Stored data:
----------------
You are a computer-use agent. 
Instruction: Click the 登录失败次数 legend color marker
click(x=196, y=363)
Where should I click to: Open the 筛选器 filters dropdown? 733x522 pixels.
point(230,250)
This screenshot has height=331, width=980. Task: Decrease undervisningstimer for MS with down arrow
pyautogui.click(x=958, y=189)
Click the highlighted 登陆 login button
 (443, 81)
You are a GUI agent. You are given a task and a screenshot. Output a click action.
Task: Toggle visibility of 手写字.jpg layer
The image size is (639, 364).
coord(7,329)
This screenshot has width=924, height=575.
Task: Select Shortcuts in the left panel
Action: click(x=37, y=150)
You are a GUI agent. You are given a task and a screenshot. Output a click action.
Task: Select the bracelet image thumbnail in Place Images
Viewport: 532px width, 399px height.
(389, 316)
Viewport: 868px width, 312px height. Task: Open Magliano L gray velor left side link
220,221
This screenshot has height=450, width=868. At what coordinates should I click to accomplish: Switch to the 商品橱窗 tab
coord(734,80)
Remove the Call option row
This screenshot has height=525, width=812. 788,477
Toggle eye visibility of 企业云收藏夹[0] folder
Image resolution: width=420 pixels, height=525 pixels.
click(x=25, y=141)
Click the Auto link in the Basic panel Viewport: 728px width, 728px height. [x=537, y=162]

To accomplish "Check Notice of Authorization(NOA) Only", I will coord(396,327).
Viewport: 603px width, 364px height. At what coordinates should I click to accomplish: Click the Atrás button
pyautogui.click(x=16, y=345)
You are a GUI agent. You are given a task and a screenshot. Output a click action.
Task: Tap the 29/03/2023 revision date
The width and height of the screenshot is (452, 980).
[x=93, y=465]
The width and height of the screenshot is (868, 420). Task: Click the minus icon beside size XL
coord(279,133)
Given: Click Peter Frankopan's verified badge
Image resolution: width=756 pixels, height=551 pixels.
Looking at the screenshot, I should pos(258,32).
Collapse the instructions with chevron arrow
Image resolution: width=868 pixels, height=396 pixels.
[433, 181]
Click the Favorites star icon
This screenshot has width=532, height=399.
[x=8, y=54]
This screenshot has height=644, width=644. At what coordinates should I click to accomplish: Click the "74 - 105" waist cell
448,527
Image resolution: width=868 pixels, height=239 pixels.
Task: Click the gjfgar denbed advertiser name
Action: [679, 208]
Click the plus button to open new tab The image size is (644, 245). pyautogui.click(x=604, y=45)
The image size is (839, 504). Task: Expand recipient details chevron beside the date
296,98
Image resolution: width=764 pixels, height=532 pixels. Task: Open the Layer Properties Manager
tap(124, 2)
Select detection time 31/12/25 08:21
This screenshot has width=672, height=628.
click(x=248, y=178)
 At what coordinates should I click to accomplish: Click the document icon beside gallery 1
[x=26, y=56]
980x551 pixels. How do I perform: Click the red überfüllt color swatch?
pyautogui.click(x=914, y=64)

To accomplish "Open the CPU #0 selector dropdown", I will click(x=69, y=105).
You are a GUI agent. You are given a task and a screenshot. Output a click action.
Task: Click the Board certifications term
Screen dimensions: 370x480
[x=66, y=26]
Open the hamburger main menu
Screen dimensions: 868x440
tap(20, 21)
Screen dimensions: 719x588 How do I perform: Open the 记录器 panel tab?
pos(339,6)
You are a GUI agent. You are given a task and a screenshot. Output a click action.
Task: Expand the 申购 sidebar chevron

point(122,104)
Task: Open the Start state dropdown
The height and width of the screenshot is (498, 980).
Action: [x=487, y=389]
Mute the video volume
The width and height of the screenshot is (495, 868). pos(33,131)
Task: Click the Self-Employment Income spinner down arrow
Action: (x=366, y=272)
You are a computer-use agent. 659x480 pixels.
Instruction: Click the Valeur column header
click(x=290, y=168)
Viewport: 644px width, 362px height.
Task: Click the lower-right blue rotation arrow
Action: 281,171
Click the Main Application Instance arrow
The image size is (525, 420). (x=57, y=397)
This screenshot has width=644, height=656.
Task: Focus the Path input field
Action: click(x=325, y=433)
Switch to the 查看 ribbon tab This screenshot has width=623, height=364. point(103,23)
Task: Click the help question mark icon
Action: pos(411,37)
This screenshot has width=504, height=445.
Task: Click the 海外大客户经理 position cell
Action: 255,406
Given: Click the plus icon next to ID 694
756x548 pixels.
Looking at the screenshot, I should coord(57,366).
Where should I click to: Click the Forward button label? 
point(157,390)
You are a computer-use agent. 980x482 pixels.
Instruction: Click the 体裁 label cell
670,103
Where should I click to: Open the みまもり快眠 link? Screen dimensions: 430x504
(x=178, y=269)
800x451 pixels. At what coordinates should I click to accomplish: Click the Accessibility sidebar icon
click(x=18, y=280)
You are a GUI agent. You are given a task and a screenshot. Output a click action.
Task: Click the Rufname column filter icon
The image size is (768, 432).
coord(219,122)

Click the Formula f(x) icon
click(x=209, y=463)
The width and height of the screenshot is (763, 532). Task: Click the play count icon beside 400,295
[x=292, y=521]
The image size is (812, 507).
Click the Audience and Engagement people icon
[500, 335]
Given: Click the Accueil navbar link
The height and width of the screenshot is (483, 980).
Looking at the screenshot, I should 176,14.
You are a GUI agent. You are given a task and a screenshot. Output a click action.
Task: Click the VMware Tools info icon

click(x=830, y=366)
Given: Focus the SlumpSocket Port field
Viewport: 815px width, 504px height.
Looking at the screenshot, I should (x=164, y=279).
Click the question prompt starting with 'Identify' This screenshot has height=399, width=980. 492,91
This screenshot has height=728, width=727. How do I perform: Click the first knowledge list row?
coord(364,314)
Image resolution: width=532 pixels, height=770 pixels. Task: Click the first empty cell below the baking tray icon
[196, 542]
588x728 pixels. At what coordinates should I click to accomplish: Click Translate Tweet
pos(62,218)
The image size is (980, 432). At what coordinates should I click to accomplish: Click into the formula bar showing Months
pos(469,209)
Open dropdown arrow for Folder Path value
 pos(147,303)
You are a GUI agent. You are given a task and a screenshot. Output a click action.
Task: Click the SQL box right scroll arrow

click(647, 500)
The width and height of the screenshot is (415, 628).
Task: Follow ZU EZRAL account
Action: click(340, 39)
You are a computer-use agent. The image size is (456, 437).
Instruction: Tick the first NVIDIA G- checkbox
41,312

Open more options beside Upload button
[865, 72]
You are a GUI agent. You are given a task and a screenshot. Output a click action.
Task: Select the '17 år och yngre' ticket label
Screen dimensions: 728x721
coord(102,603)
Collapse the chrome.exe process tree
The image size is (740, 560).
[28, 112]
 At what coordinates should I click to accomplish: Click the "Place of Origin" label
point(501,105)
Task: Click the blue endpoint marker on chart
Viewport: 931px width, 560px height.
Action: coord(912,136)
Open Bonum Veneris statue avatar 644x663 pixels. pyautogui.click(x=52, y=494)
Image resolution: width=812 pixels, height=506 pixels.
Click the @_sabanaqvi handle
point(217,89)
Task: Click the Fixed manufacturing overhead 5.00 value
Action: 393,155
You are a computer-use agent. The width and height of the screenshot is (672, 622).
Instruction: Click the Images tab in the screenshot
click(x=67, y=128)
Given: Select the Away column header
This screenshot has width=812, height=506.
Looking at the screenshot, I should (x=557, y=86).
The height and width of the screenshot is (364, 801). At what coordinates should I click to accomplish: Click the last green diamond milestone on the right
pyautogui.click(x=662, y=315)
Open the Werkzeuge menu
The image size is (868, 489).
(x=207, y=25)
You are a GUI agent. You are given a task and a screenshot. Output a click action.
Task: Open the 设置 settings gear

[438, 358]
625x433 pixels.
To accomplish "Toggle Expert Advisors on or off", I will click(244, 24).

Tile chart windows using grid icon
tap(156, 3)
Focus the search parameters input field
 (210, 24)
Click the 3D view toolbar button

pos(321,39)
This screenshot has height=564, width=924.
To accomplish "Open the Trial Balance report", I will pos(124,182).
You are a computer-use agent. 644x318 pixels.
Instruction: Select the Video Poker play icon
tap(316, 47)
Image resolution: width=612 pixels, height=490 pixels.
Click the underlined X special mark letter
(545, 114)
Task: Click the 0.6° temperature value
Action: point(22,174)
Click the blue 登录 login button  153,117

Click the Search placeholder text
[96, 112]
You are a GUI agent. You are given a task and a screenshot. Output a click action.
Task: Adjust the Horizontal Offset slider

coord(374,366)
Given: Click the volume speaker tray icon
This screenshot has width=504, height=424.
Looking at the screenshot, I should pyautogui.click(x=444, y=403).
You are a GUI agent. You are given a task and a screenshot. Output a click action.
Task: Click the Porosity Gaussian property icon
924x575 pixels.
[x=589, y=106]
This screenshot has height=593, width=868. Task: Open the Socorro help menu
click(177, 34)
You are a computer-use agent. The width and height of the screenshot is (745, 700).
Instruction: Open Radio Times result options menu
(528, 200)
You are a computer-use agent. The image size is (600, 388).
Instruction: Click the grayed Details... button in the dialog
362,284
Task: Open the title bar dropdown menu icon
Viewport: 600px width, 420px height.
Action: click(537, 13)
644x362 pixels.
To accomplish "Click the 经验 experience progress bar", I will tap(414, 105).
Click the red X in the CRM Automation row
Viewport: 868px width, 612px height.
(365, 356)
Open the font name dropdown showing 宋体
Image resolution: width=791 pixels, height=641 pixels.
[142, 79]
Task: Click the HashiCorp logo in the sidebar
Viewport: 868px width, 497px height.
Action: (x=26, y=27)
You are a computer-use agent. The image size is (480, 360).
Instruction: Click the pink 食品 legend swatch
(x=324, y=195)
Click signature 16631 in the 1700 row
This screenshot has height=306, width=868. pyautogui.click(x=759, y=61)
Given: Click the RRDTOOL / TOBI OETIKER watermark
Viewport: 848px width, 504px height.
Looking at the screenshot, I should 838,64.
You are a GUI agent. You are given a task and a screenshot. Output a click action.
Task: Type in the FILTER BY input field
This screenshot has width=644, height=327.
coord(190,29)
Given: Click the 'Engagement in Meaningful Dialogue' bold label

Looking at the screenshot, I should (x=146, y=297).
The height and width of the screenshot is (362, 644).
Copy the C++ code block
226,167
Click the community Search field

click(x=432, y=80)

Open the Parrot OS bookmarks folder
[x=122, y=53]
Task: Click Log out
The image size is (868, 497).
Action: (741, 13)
----------------
Work order: Find the lines in the entries above where "plus" occurs, and copy each of them.

Result below:
Click the plus button to open new tab The image size is (644, 245). pyautogui.click(x=604, y=45)
Given: Click the plus icon next to ID 694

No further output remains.